Friday, January 11, 2019

Shunyata

When we feel tense, when we feel pain, when we feel shaky, we have no encouragement to relax and soften our stomach and our shoulders and our mind and our heart. Any time you want to make something of your life, let go. ...This is how your life becomes workable.
-Pema Chodron, page 170

Are you busy, like I have been for most of my life and recently discovered I still am, "doing" to make your life workable?  In other words, are you using action to numb from what you judge as painful or uncomfortable?

Still Numbing

All my talk, all my meditating, my yoga, my present moment practicing , my reading and writing about sinking into the present moment and I am still very much a doing addict.  I was shocked to realize that. 

My sister, a writer, asked me the other day how my writing was going.  She then asked if I found my new role as a yoga teacher interfering with my writing and my attempts at publication (submission by the way is the most time consuming and challenging part of the writing process).  I didn't remind her that I am also taking a photography course, trying to feng-shui my house the KondoMari way, renovating  and dealing with more family crisis than a soap opera script has on it while I still try to finish my novel and submit other material I have written.  That simple innocent question made me realize that  I am doing a lot.

Doing: The Drug of Choice

Why?  There is so much emotional tension brewing inside me from all that is going on around me, the loss of a beloved career and the identity that goes with it, fear over my future  etc that I am using "doing" as my drug of choice right now in an attempt to make this life at least seem workable.  If I numb, I tell myself without really realizing that I am telling myself anything, I can get through it all. I can fill in some of the gaping holes in my ego with one activity goal after another. I can distract from the demanding with the less demanding.
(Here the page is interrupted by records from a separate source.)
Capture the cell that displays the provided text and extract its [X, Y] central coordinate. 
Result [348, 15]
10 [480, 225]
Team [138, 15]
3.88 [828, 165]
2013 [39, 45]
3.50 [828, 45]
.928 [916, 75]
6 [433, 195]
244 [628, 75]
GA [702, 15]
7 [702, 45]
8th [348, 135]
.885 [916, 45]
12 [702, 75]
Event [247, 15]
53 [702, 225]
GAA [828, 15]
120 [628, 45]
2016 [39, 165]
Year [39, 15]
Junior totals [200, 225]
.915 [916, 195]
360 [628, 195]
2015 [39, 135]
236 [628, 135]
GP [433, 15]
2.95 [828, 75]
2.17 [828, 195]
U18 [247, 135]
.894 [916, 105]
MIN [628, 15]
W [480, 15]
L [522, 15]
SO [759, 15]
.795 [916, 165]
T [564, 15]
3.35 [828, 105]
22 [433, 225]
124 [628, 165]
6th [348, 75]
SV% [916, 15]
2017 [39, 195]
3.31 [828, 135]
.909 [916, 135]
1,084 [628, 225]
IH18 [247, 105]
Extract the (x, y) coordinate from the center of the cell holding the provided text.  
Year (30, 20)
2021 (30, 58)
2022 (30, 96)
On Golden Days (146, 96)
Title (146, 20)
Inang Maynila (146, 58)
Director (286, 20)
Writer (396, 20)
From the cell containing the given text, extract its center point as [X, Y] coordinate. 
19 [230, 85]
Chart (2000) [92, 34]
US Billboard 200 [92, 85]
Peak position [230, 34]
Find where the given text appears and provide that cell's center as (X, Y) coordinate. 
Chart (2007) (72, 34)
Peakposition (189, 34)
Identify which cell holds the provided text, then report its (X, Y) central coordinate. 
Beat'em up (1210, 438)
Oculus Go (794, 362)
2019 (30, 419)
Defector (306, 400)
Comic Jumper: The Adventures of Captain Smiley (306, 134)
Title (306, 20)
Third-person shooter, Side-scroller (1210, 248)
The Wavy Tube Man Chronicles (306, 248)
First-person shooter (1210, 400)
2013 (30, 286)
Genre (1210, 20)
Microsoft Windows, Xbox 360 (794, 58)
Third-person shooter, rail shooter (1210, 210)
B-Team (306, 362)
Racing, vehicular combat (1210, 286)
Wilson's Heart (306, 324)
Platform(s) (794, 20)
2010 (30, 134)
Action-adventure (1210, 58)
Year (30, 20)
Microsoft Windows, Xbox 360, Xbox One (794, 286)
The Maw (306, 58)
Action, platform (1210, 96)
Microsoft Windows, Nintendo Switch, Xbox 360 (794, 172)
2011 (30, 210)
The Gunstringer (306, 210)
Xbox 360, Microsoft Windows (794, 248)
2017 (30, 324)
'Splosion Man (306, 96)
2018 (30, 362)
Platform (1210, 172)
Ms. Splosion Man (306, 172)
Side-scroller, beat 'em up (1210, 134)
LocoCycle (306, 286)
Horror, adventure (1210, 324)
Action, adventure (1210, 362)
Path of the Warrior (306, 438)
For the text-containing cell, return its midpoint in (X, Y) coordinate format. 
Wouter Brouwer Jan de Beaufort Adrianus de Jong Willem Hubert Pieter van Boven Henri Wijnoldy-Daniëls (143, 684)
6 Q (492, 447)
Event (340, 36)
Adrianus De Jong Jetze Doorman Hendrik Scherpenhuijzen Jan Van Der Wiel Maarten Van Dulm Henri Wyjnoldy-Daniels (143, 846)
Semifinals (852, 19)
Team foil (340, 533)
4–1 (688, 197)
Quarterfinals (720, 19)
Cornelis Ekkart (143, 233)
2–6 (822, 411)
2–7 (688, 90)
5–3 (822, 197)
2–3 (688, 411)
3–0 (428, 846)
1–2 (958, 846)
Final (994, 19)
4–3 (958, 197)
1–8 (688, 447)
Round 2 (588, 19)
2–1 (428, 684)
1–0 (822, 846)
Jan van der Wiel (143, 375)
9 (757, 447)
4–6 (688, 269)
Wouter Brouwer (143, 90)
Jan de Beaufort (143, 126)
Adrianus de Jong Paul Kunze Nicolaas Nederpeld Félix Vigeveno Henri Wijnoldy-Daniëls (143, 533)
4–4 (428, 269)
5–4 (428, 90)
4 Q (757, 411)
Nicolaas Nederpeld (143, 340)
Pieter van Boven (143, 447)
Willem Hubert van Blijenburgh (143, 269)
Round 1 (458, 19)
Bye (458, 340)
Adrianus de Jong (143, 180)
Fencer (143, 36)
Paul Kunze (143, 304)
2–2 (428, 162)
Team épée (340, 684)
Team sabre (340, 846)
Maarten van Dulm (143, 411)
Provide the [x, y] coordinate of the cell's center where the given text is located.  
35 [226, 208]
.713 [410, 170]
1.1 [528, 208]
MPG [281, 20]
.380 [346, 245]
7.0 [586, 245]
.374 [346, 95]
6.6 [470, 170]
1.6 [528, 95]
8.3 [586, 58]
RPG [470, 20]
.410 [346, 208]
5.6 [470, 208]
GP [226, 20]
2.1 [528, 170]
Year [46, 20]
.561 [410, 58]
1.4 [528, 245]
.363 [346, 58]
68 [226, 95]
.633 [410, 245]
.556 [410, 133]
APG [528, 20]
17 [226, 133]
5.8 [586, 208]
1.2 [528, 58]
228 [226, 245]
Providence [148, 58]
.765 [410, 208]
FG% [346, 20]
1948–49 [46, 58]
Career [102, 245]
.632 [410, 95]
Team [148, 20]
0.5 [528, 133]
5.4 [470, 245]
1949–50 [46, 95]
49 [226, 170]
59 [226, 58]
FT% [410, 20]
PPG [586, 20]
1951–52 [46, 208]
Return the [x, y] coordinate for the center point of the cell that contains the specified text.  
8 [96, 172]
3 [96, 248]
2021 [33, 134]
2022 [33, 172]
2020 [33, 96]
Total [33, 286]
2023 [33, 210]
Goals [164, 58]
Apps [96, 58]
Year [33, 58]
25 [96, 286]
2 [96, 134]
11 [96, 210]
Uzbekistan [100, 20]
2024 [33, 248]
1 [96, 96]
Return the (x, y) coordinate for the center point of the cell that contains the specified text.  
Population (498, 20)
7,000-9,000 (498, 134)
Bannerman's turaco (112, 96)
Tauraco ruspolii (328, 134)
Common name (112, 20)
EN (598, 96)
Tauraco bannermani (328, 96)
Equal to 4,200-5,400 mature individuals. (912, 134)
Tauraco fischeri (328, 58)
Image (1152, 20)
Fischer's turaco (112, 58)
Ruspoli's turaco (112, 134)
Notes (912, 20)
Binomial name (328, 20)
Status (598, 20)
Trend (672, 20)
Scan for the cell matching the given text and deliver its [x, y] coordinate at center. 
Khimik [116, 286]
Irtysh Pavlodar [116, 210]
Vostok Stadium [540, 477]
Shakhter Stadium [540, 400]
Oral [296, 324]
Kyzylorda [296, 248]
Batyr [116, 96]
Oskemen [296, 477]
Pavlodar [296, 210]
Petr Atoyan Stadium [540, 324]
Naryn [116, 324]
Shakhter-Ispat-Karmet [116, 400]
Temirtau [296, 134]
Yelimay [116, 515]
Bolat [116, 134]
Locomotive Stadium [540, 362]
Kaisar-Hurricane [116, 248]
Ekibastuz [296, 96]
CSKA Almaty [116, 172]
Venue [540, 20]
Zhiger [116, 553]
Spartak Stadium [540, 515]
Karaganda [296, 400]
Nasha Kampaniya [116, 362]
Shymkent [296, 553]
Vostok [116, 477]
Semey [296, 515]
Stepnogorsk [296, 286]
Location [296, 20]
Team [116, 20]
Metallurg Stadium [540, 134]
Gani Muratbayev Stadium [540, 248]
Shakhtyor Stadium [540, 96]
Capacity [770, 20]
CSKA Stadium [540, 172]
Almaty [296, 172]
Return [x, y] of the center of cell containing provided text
Ugh!!!  What that actually means is that I am not yet where I want to be.  I am far from still.  I am far from recovered from my addictive tendencies.

Shunyata

Instead of numbing with activity we need to let go and allow all that we deem unpleasant into the space that is us.  We need to let go and fall into what the Buddhists term shunyata,. Shunyata is traditionally known as emptiness.  I prefer this definition offered in How to Meditate: "open dimension of our being."  (page, 154)

We need to allow everything into that open spaciousness that is us, make more room for it if we have to.  All this numbing, this pushing it away, this resistance of what is, does not make the suffering go away. It adds to it.  It doesn't make life workable.

My life isn't all that "workable" right now.  It is busy, scattered, disorganized and I have so many semi-unrealistic  goals I can't seem to accomplish any of them. Like the monkey mind, it is a little crazy taking me further away from my true goal of peace. Letting go of my resistance will make it workable.

Instead of numbing, we need to accept.  Instead of resisting feeling we need to allow.  Instead of doing we need to find more stillness and instead of tensing up to life we need to relax into it. This is the true healing shunyata provides. Let go!

All is well.

References

Chodron, Pema ( 2013) How to Meditate. Boulder: Sounds True.